I argue that the Cyprus bail-in failed some important tests of fairness. This is highly relevant given the provisional agreement reached between the European Parliament and the Commission on proposed Single Resolution Mechanism for the Banking Union on the 20th of March.
The bail-in of depositors was considered by the Troika essential, if the country were to avoid unsustainable debt levels. Therefore, by restructuring bank liabilities the country avoided the risk of debt restructuring or default. This was a typical example of creditors and debtor working together to avoid default -creditors are the bank depositors and debtor is the bank- and the Principles for Stable Capital Flows and Fair Debt Restructuring should have applied . These principles incorporate voluntary, market-based, flexible guidelines for the behavior of debtors and creditors with a view to promoting and supporting financial stability. While they are not legally binding they have been proven effective in dealing with sovereign debt restructuring. Until October 2010, the Principles applied only to sovereign issuers in emerging markets, but their applicability has since been broadened to encompass all sovereign issuers, as well as cases of debt restructurings by non-sovereign entities in which the state plays a major role in influencing key parameters of debt restructurings. They should have applied to the restructuring of bank liabilities, as this was an agreement involving an intergovernmental group (the eurogroup), the Cyprus parliament (legislature) and the Cyprus government (executive).

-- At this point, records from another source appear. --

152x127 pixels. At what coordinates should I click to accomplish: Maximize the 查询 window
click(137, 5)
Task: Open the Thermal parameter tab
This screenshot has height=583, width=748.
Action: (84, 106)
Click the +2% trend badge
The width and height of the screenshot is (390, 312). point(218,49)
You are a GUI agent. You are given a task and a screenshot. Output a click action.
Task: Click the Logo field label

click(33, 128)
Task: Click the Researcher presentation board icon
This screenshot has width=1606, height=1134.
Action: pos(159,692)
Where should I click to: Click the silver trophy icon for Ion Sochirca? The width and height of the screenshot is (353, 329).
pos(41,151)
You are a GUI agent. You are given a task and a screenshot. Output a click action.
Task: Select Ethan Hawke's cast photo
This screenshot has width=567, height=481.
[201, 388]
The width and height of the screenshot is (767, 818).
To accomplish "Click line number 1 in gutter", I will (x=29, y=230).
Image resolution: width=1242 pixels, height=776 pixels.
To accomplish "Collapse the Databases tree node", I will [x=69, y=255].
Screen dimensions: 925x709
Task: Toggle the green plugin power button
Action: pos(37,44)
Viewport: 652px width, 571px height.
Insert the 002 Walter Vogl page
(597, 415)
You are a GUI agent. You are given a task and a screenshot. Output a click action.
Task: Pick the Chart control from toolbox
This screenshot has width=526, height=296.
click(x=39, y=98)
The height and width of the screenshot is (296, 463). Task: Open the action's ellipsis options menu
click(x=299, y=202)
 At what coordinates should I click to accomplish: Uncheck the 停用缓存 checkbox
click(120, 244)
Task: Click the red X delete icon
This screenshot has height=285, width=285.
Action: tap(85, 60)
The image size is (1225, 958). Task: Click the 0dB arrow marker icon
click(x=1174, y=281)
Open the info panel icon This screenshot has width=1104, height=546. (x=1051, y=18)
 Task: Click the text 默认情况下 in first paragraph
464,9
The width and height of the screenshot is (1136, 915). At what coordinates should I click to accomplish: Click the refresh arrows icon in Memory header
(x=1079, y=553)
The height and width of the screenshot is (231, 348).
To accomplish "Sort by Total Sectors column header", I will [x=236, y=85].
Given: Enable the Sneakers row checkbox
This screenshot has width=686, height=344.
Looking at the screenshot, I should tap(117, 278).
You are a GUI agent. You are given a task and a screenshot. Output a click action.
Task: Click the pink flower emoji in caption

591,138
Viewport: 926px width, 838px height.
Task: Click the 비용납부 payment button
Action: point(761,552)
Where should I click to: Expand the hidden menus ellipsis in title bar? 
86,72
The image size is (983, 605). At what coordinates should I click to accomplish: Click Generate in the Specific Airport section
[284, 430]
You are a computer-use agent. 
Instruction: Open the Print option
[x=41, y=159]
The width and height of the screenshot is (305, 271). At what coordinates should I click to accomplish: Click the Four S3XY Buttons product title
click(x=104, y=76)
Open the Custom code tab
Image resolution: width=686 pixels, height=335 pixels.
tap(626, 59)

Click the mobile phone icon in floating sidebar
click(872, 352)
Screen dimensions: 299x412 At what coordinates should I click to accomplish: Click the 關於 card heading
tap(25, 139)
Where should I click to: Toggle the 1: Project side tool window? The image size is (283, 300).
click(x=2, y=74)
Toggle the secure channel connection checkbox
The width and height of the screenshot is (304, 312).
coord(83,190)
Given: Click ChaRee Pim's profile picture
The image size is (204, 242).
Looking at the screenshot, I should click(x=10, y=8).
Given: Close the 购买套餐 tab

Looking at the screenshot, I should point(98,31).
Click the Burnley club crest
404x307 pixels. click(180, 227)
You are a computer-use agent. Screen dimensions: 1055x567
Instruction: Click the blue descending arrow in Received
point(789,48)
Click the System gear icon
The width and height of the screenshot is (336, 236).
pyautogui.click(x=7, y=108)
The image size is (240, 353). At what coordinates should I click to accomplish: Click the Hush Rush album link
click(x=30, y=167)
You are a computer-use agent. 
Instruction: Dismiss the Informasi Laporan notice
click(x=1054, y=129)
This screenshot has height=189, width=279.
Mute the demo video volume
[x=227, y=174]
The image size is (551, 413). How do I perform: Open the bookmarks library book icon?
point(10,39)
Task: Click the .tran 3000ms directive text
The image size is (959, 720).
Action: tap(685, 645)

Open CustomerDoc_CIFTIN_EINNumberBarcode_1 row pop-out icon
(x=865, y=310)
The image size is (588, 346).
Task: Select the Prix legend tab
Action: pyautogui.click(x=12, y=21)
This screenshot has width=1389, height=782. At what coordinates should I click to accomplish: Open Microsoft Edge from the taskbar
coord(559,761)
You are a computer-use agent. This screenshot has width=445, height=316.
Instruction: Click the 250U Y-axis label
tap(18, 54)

The Principles rest on four pillars: (i) transparency and timely flow of information; (ii) close debtor-creditor dialogue and cooperation to avoid restructuring; (iii) “good faith” during debt restructuring and (iv) fair treatment of all parties. In the Cyprus bail-in, pillar (i) was not satisfied as the decisions were based on confidential studies by PIMCO and KPMG. Pillar (ii) was satisfied as the Steering Committee for the PIMCO study involved all the key actors. “Good faith” was not questioned by any of the participants of the Steering Committee so one may consider pillar (iii) satisfied as well. However, Bank of Cyprus (BOC) that was to assume the burden of Laiki ELA was not consulted, its executives questioned the fairness of the deal, its Board refused to approve the deal and resigned in protest, and the deal was signed by the Governor of the Central Bank of Cyprus in his capacity as resolution authority. Therefore pillar (iii) was not satisfied in dealing with Bank of Cyprus.
Furthermore, treatment of various stakeholders in the new BOC was not equitable. In particular, the bailed-in depositors of BOC contributed €3,806mil. in cash and received 3.806mil shares, i.e. €1.00 per share. Laiki contributed net assets €425mil. and received 844mil shares at €0.503 per share. The capitalization of the old shareholders of BOC was €371,95mil at the time of restructuring and they received 18mil shares at €20,66 per share. If all stakeholders were given shares at the same price in proportion to their capital contribution, the capital structure of the restructured BOC would have been 82.7% bailed-in depositors, 9.2% ex-Laiki and 8.1% old BOC shareholders. Instead, the current allocation stands at 81.5%, 18.1% and 0.4% respectively. This is preferential treatment of ex-Laiki at the expense of old BOC shareholders. Of course, old shareholders expect to be wiped out in case of bankruptcy. However, the bank was restructured and not resolved –i.e., there was no bankruptcy- and therefore they should have been treated equitably with ex-Laiki, even as BOC depositors got preferential treatment, as they should have. Therefore, fairness pillar (iv) was not satisfied.
In a perverse twist of events, while the bail-in process failed the transparency test, at the same time it created transparency when opacity is required: With BOC shares returning (hopefully) to active market trading, the bank ownership needs to be disclosed. Since a very large proportion 81.5% of the shares is owned by the bailed-in depositors, any disclosure of share ownership allows us to infer the amount bailed-in from each shareholder. This is tantamount to public disclosure of deposits prior to the crisis, in violation of banking privacy rules.
How is the analysis relevant for Cyprus today?
The provisional agreement on the Single Resolution Mechanism clarifies bail-in procedures. Several exceptions to depositor bail-in are envisioned –for short-term deposits, payments for products delivered, pensions and wages. None of these exemptions were applied in the Cyprus case. Needless to say, these are the exceptions that would have mostly alleviated the severe credit crunch Cyprus is experiencing. In spite all the encouraging rhetoric, growth with credit crunch is a myth –as University of Cyprus colleague Marios Zachariades tweeted recently. Someone –the ECB, the EC, the Eurozone- should make amends for the botched bail-in. This editorial offers some dis-passionate arguments as to why. As to the “how” I repeat my favorites: Extend liquidity to Cyprus banks so capital controls can be lifted and provide financing for a bad bank
It is arguments, not passions, that we need in Europe. And this is one reason I have thrown my hat in the eurorparliamentary elections race -but this is another story.